* _PROBLEM STATEMENT_
Would you restate every entry below word for word? Leave out the pictures.

Screenshot grounding data:
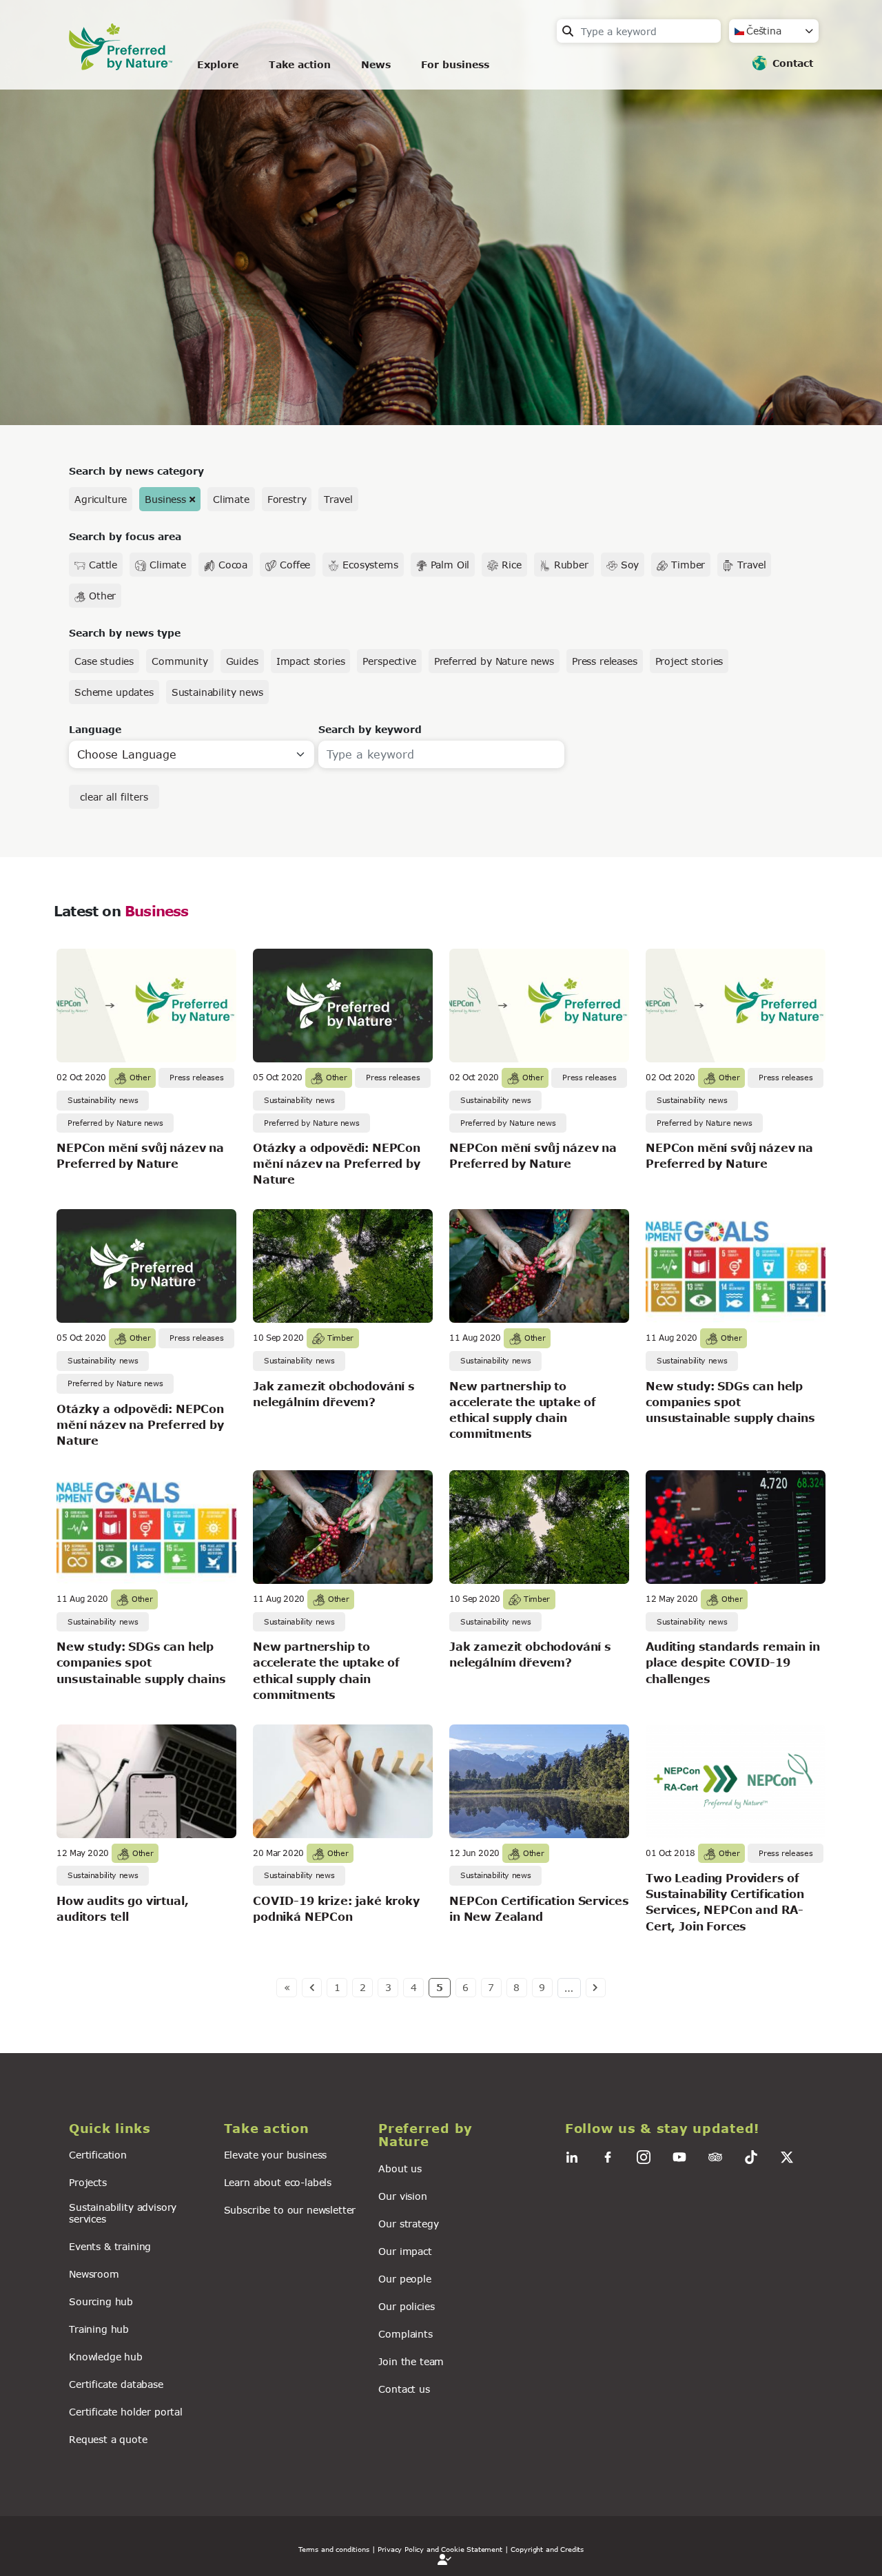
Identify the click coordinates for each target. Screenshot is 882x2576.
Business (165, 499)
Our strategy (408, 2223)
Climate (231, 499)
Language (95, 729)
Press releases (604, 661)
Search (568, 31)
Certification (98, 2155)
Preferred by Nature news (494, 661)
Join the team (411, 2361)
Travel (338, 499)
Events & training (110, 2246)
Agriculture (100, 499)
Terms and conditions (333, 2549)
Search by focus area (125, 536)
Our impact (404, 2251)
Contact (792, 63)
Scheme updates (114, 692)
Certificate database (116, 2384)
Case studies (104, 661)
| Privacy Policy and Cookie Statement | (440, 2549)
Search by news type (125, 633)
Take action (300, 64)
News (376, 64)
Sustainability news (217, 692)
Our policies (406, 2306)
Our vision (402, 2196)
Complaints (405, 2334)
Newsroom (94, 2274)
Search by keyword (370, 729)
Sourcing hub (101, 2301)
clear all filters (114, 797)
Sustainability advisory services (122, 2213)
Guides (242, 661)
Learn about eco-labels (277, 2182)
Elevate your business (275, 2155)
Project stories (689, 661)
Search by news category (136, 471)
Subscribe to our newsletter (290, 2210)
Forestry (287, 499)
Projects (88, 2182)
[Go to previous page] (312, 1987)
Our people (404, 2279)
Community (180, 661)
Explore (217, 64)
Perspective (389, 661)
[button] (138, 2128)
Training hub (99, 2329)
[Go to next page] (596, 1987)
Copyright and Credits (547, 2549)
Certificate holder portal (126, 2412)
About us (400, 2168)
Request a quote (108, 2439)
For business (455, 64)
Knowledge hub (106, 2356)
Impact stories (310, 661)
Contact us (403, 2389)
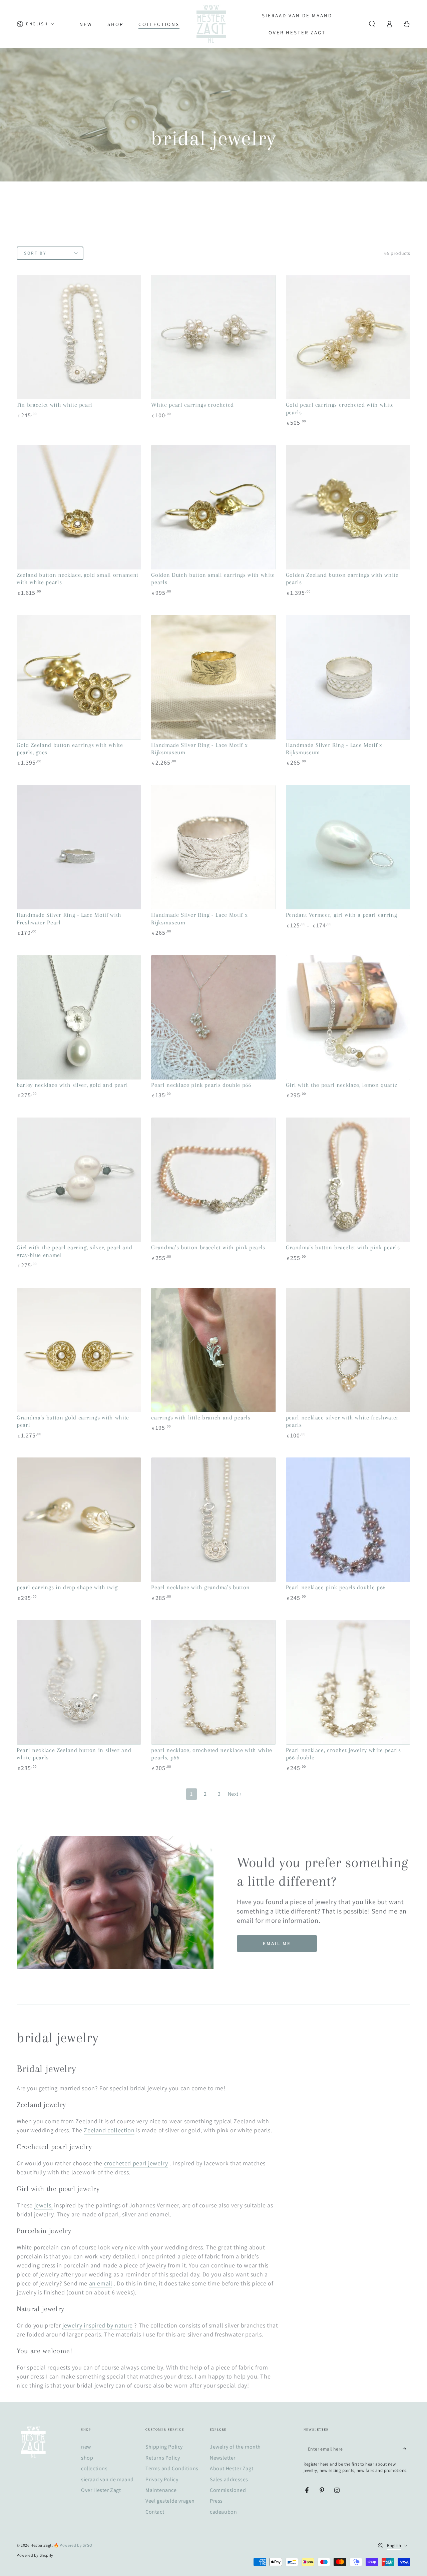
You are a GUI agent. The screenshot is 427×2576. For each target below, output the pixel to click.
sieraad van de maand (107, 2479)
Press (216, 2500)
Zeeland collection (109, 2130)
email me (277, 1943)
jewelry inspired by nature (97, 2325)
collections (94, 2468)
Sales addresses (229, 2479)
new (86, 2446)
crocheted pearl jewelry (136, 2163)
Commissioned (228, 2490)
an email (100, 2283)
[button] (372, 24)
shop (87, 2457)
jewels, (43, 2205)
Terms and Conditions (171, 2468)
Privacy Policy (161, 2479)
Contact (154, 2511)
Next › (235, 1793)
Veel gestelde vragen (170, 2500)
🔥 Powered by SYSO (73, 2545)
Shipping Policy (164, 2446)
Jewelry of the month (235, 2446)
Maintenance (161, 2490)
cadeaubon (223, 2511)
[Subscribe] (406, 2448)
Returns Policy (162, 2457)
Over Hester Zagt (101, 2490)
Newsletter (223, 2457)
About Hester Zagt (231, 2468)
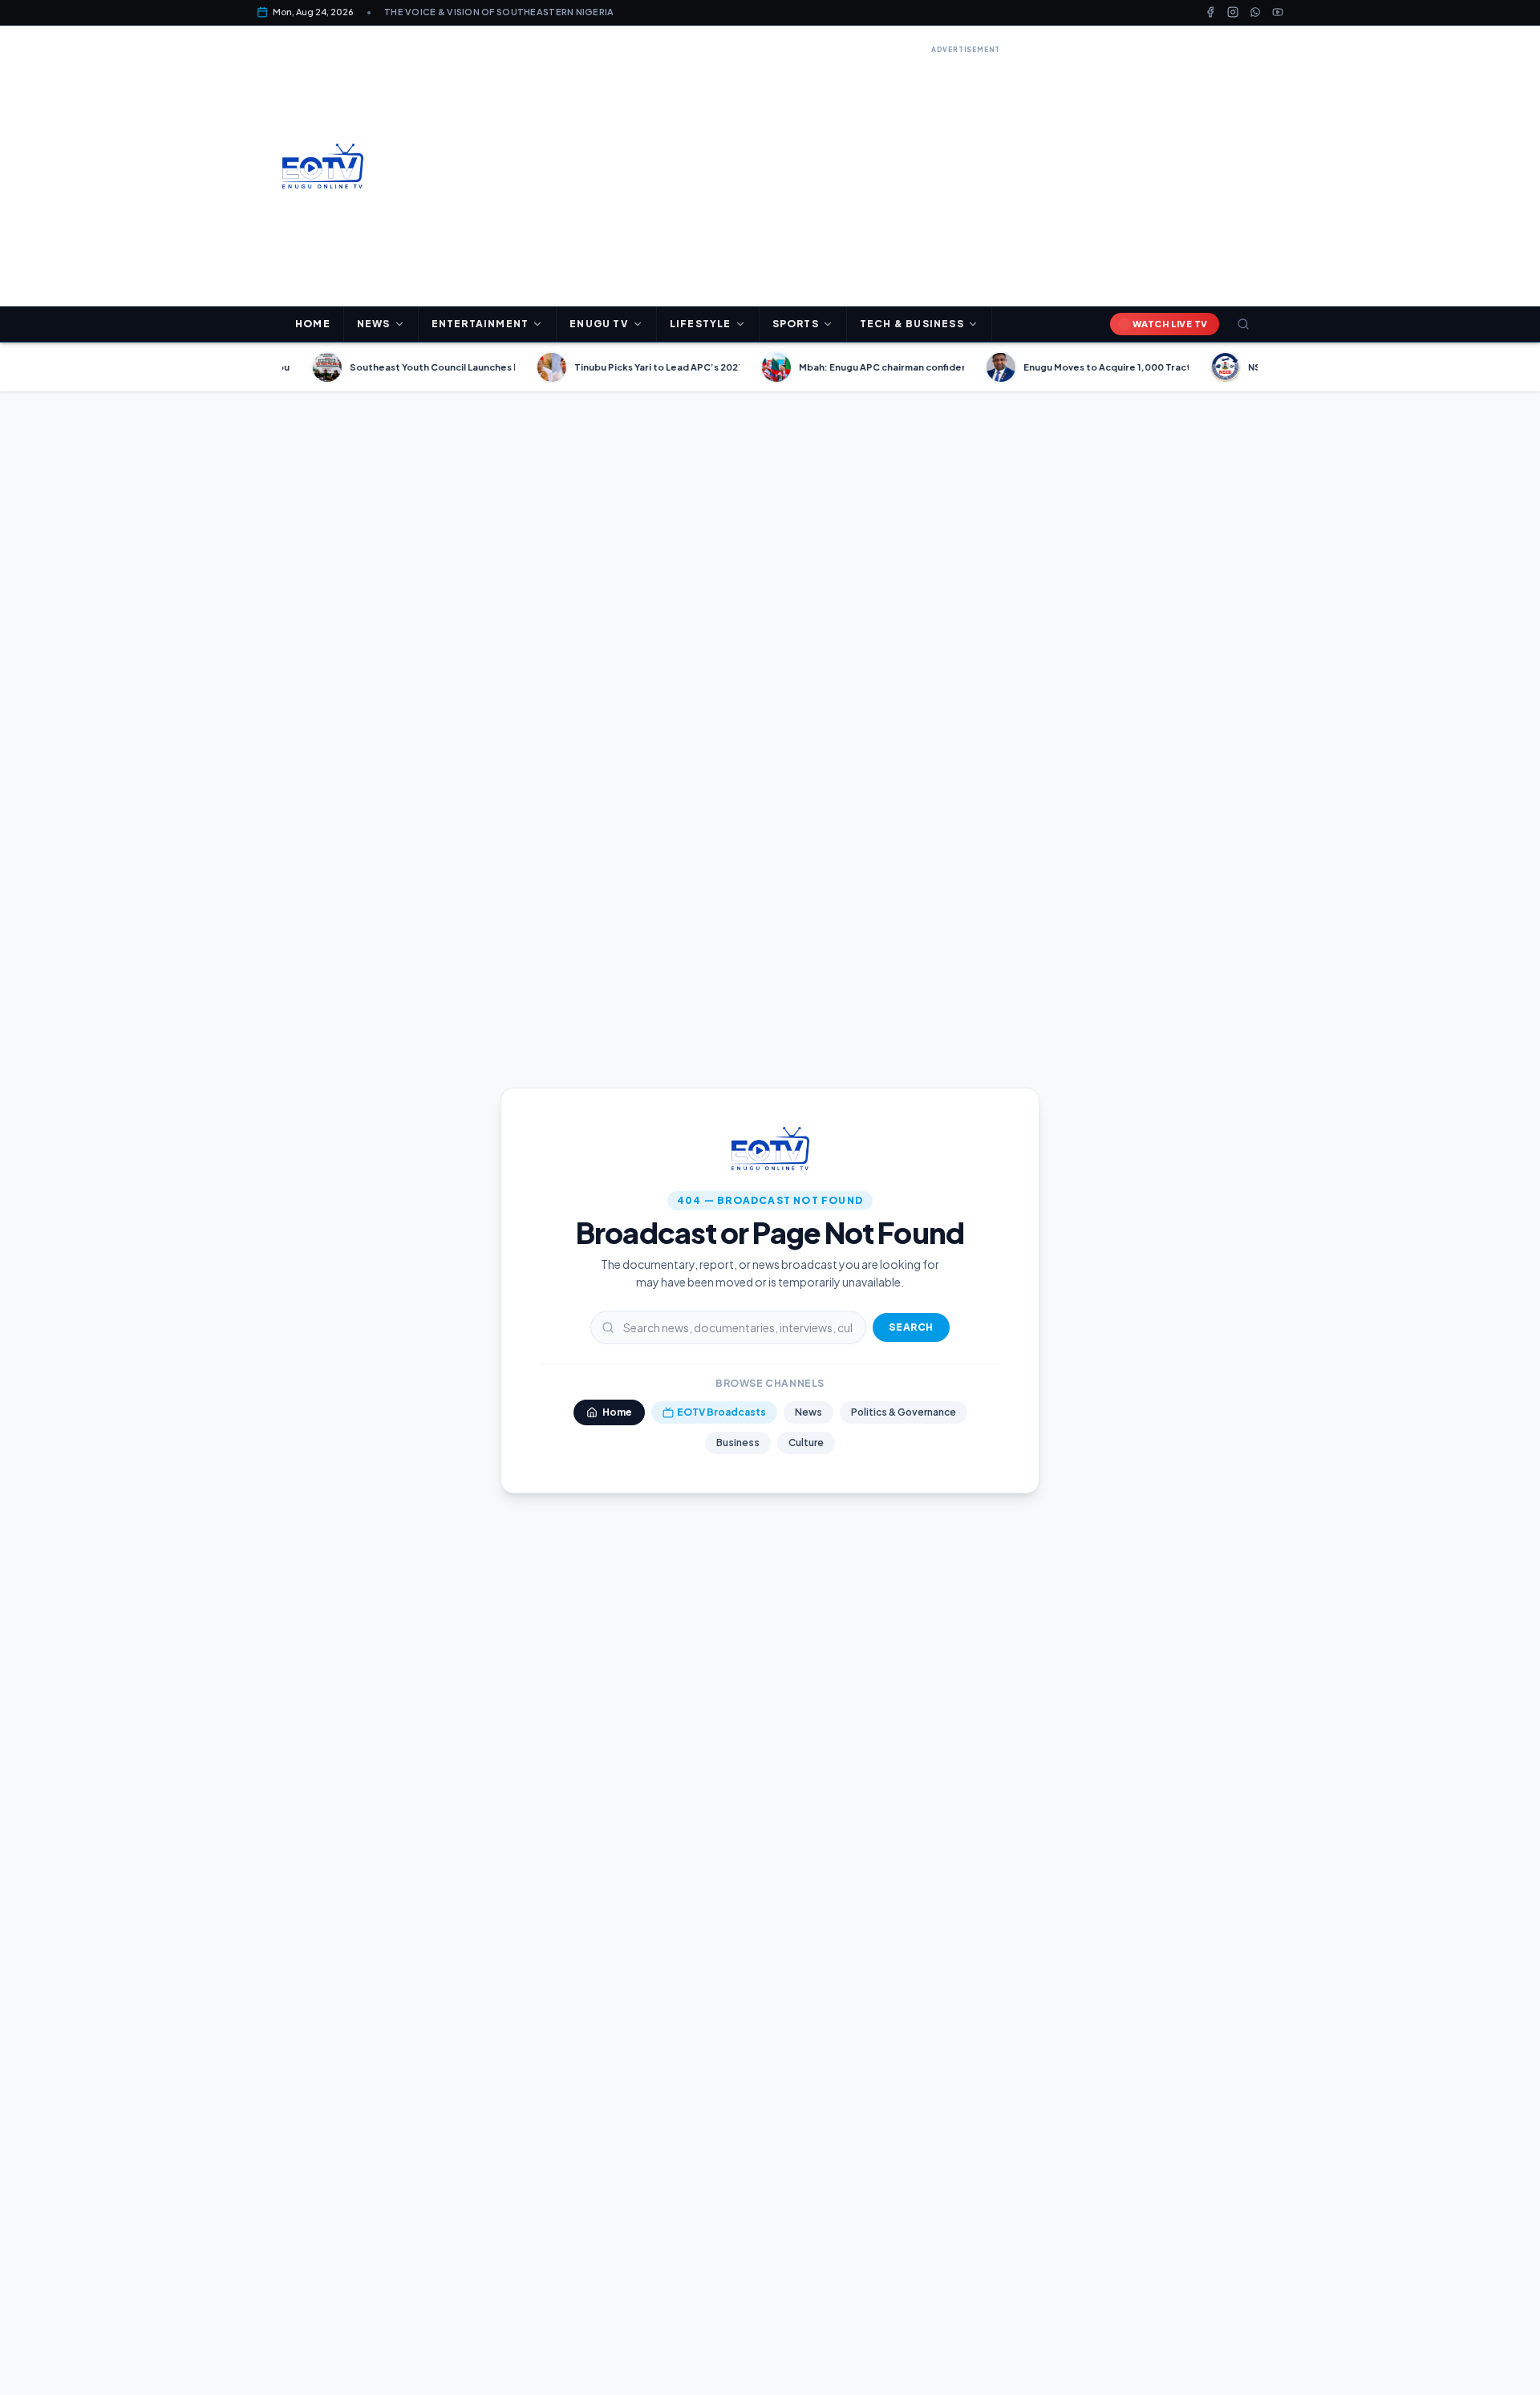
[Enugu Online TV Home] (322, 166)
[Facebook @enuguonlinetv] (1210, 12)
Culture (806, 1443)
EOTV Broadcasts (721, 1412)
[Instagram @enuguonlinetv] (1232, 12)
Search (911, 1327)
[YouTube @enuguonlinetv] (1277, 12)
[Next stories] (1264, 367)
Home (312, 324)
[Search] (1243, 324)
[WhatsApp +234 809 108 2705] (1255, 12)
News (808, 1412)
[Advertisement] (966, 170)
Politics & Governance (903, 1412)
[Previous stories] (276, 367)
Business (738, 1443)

* _OUTPUT FOR THIS TASK_
Identify the click coordinates for each target. Screenshot is 882x2576.
Business (165, 499)
Our strategy (408, 2223)
Climate (231, 499)
Language (95, 729)
Press releases (604, 661)
Search (568, 31)
Certification (98, 2155)
Preferred by Nature news (494, 661)
Join the team (411, 2361)
Travel (338, 499)
Events & training (110, 2246)
Agriculture (100, 499)
Terms and conditions (333, 2549)
Search by focus area (125, 536)
Our impact (404, 2251)
Contact (792, 63)
Scheme updates (114, 692)
Certificate database (116, 2384)
Case studies (104, 661)
| Privacy Policy and Cookie Statement | (440, 2549)
Search by news type (125, 633)
Take action (300, 64)
News (376, 64)
Sustainability news (217, 692)
Our policies (406, 2306)
Our vision (402, 2196)
Complaints (405, 2334)
Newsroom (94, 2274)
Search by keyword (370, 729)
Sourcing hub (101, 2301)
clear all filters (114, 797)
Sustainability advisory services (122, 2213)
Guides (242, 661)
Learn about eco-labels (277, 2182)
Elevate your business (275, 2155)
Project stories (689, 661)
Search by news category (136, 471)
Subscribe to our newsletter (290, 2210)
Forestry (287, 499)
Projects (88, 2182)
[Go to previous page] (312, 1987)
Our people (404, 2279)
Community (180, 661)
Explore (217, 64)
Perspective (389, 661)
[button] (138, 2128)
Training hub (99, 2329)
[Go to next page] (596, 1987)
Copyright and Credits (547, 2549)
Certificate holder portal (126, 2412)
About us (400, 2168)
Request a quote (108, 2439)
For business (455, 64)
Knowledge hub (106, 2356)
Impact stories (310, 661)
Contact us (403, 2389)
You are a GUI agent. The screenshot is 427×2576. For each target below, output the pixel to click.
sieraad van de maand (107, 2479)
Press (216, 2500)
Zeeland collection (109, 2130)
email me (277, 1943)
jewelry inspired by nature (97, 2325)
collections (94, 2468)
Sales addresses (229, 2479)
new (86, 2446)
crocheted pearl jewelry (136, 2163)
Commissioned (228, 2490)
an email (100, 2283)
[button] (372, 24)
shop (87, 2457)
jewels, (43, 2205)
Terms and Conditions (171, 2468)
Privacy Policy (161, 2479)
Contact (154, 2511)
Next › (235, 1793)
Veel gestelde vragen (170, 2500)
🔥 Powered by SYSO (73, 2545)
Shipping Policy (164, 2446)
Jewelry of the month (235, 2446)
Maintenance (161, 2490)
cadeaubon (223, 2511)
[Subscribe] (406, 2448)
Returns Policy (162, 2457)
Over Hester Zagt (101, 2490)
Newsletter (223, 2457)
About Hester Zagt (231, 2468)
[Enugu Online TV Home] (322, 166)
[Facebook @enuguonlinetv] (1210, 12)
Culture (806, 1443)
EOTV Broadcasts (721, 1412)
[Instagram @enuguonlinetv] (1232, 12)
Search (911, 1327)
[YouTube @enuguonlinetv] (1277, 12)
[Next stories] (1264, 367)
Home (312, 324)
[Search] (1243, 324)
[WhatsApp +234 809 108 2705] (1255, 12)
News (808, 1412)
[Advertisement] (966, 170)
Politics & Governance (903, 1412)
[Previous stories] (276, 367)
Business (738, 1443)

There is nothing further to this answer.